▶ _EXERCISE OBJECTIVE_
Please reproduce the data below exactly, from the first line through the line containing "This screenshot has height=868, width=488.", and leave every later line out.

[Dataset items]
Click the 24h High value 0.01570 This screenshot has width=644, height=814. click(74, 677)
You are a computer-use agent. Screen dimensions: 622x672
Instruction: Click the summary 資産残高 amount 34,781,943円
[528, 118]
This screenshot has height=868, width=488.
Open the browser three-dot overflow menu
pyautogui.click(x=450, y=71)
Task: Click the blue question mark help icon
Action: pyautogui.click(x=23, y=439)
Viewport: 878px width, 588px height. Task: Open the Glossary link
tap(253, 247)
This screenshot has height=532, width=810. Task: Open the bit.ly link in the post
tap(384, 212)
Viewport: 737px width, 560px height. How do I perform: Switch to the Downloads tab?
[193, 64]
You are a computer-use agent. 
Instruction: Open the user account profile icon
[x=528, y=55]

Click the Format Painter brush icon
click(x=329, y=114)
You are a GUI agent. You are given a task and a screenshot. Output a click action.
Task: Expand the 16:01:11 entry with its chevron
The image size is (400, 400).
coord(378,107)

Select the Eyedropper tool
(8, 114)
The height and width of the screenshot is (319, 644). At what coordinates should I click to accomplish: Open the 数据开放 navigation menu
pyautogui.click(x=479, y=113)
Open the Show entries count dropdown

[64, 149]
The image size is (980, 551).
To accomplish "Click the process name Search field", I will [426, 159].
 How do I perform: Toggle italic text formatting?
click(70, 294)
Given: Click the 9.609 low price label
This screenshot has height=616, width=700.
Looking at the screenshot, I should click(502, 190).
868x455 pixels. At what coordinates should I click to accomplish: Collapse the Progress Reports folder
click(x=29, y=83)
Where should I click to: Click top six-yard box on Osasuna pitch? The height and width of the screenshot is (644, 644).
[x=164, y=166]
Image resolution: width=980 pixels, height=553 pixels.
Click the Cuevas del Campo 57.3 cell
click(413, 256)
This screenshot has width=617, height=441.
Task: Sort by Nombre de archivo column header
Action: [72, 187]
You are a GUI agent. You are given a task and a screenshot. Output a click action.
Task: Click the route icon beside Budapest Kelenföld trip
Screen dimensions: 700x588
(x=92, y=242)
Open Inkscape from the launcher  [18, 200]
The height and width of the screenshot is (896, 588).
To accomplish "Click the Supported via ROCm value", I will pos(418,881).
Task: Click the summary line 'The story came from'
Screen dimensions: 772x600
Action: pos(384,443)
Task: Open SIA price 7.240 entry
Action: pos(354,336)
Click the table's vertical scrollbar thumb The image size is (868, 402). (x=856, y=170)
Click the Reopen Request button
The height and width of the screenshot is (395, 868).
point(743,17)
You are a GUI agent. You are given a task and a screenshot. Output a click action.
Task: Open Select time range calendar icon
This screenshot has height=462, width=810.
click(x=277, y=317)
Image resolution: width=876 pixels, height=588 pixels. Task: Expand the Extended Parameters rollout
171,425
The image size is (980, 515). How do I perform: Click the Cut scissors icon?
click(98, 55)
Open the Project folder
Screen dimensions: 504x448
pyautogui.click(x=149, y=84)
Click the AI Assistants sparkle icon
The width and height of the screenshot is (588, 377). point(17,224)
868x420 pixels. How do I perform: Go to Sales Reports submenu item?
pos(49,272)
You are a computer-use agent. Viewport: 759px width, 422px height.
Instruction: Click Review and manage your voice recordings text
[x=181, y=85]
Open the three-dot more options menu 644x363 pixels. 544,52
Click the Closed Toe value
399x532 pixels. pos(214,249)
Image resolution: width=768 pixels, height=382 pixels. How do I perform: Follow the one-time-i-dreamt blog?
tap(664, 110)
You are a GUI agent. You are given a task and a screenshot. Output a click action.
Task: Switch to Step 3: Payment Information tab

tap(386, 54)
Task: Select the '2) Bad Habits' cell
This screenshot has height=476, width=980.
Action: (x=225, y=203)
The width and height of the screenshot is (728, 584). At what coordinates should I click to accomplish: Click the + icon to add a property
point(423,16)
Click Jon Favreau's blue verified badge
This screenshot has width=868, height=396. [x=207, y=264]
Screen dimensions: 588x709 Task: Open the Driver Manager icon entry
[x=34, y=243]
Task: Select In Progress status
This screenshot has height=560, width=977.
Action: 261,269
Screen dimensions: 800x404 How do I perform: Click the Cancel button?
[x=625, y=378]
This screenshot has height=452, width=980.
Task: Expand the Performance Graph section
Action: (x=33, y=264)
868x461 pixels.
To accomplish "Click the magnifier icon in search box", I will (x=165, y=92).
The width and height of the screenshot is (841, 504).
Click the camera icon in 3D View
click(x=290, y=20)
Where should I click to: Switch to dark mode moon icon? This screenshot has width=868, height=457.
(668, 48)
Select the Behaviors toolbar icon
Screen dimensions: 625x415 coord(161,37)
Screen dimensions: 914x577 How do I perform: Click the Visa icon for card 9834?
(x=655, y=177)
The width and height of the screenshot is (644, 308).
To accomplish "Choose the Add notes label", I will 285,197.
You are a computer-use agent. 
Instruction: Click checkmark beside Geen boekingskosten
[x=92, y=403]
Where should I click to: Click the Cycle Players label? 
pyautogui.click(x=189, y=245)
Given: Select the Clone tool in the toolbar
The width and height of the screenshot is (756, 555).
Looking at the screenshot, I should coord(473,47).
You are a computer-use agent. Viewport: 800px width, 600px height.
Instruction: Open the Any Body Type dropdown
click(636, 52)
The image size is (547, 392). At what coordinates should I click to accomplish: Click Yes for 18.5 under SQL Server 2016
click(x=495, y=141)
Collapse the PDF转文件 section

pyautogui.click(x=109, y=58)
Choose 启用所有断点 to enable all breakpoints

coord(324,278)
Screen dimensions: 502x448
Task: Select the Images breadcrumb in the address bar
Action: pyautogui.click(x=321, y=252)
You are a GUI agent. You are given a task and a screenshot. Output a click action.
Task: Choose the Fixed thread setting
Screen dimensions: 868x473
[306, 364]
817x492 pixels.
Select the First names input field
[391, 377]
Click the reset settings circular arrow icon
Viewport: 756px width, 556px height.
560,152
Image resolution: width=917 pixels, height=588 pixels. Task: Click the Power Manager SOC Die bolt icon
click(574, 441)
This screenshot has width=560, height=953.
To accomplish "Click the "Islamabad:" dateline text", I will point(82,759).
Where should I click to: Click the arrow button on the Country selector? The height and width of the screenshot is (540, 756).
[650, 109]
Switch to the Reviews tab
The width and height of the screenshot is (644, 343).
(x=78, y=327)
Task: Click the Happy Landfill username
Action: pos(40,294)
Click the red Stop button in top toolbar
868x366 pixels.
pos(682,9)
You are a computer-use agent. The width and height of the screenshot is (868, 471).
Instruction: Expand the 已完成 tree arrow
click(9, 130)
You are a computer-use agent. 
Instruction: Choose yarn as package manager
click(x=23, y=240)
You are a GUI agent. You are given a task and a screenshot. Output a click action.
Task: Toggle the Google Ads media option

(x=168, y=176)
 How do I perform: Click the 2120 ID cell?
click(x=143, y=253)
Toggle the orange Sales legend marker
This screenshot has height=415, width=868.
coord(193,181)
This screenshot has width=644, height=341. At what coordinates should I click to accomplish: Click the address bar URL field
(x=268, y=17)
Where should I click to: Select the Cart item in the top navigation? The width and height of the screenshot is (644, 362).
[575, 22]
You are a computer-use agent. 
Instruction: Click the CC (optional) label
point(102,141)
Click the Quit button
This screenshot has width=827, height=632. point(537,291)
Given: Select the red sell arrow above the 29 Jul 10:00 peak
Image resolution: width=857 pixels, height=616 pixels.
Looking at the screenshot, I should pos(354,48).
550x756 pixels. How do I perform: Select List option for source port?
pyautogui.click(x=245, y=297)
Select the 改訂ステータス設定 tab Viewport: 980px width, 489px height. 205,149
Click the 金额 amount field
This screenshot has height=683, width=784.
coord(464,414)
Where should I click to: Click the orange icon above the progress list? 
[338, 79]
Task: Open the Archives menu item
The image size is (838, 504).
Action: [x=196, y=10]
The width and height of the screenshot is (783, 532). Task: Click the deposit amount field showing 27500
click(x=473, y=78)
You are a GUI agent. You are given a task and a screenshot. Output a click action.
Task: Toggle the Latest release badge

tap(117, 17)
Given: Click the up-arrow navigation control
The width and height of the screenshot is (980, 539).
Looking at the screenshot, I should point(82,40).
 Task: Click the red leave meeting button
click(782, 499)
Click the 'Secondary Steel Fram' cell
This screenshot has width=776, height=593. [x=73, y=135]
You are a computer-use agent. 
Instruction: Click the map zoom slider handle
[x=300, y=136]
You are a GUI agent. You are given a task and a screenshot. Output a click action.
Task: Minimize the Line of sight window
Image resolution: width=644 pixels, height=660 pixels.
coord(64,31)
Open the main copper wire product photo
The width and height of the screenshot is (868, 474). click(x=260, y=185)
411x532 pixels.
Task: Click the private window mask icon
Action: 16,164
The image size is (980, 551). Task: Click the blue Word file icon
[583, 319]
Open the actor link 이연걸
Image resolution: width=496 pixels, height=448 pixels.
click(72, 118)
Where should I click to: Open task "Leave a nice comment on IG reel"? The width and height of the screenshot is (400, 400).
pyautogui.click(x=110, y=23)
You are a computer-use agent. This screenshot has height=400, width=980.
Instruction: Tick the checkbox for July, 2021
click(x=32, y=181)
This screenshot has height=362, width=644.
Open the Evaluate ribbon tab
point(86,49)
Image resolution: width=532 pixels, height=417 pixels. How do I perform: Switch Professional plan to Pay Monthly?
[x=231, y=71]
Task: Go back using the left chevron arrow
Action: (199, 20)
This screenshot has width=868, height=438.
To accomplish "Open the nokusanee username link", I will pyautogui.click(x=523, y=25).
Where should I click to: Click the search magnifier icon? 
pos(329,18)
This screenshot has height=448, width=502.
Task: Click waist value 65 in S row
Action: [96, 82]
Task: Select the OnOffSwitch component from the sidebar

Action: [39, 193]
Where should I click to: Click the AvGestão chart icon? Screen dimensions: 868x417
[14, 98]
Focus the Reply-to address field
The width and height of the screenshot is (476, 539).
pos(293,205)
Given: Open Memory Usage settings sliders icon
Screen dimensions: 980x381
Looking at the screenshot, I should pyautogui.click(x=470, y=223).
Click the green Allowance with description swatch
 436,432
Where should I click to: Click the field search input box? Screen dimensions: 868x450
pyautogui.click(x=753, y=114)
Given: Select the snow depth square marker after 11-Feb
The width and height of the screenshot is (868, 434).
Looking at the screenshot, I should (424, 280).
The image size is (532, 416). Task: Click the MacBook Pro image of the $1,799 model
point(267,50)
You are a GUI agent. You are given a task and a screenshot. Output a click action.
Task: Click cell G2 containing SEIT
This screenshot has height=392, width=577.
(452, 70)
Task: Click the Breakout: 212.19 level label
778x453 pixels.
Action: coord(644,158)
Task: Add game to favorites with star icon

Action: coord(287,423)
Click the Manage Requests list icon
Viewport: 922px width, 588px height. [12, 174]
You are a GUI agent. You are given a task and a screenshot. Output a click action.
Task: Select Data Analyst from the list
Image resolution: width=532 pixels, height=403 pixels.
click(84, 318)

▶ _EXERCISE OUTPUT_
Click the 24h High value 0.01570 This screenshot has width=644, height=814. click(74, 677)
You are a computer-use agent. Screen dimensions: 622x672
Instruction: Click the summary 資産残高 amount 34,781,943円
[528, 118]
This screenshot has height=868, width=488.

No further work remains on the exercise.